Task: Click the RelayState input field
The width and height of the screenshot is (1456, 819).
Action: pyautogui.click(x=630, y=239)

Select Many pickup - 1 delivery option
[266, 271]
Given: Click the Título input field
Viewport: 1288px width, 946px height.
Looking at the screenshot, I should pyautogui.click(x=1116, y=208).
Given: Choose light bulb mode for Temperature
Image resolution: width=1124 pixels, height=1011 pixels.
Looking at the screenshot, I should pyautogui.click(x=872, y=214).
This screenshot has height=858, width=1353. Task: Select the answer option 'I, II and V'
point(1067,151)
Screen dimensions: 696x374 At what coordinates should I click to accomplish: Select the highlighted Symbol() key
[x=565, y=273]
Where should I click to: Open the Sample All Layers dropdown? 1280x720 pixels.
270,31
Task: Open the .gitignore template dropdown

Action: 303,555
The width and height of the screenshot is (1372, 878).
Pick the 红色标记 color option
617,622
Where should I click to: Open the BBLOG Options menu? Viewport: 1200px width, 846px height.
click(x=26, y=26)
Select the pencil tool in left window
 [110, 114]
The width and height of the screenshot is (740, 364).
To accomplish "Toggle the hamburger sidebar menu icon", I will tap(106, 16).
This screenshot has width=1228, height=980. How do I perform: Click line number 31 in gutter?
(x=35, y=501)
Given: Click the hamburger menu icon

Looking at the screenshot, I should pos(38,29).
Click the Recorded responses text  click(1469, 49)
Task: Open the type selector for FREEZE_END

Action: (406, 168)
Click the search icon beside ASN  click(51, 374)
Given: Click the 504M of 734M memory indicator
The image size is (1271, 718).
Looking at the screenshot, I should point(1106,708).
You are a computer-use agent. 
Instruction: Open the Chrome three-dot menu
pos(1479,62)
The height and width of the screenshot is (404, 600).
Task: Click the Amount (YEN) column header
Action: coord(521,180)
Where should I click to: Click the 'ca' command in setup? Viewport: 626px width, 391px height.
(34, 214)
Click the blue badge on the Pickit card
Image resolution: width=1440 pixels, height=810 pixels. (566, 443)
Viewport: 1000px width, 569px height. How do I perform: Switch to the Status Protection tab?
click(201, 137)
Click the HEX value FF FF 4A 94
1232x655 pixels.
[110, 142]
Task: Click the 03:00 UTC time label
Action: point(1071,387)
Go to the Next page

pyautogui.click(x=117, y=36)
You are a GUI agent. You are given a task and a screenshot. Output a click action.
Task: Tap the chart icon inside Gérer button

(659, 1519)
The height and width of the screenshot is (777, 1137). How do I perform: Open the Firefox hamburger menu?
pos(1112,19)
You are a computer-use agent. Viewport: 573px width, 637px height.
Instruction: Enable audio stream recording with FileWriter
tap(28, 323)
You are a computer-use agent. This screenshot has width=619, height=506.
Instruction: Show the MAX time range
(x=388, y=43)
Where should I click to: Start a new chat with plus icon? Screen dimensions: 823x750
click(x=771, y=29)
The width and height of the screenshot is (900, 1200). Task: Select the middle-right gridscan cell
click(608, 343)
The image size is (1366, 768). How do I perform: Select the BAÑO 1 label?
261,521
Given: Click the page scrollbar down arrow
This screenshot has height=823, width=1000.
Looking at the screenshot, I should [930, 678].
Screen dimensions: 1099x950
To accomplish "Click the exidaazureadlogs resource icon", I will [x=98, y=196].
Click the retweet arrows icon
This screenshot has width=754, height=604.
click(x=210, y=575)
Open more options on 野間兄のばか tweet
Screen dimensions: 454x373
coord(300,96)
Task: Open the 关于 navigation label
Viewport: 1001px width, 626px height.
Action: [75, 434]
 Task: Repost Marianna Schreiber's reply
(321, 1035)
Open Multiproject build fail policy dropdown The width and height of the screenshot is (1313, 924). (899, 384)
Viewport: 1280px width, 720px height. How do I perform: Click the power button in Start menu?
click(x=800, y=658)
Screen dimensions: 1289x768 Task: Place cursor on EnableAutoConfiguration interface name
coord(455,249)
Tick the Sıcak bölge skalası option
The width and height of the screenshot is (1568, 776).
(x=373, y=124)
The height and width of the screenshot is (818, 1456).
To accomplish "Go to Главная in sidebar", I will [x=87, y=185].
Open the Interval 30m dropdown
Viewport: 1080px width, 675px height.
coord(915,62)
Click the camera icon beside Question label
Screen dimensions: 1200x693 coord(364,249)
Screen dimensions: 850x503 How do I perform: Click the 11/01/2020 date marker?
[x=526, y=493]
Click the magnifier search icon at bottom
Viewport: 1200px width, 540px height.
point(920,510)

* **Goal of the exercise**
Lines in the records above that carry the word "field" are to be located and copied.

* **Exercise output**
Task: Click the RelayState input field
Given: Click the Título input field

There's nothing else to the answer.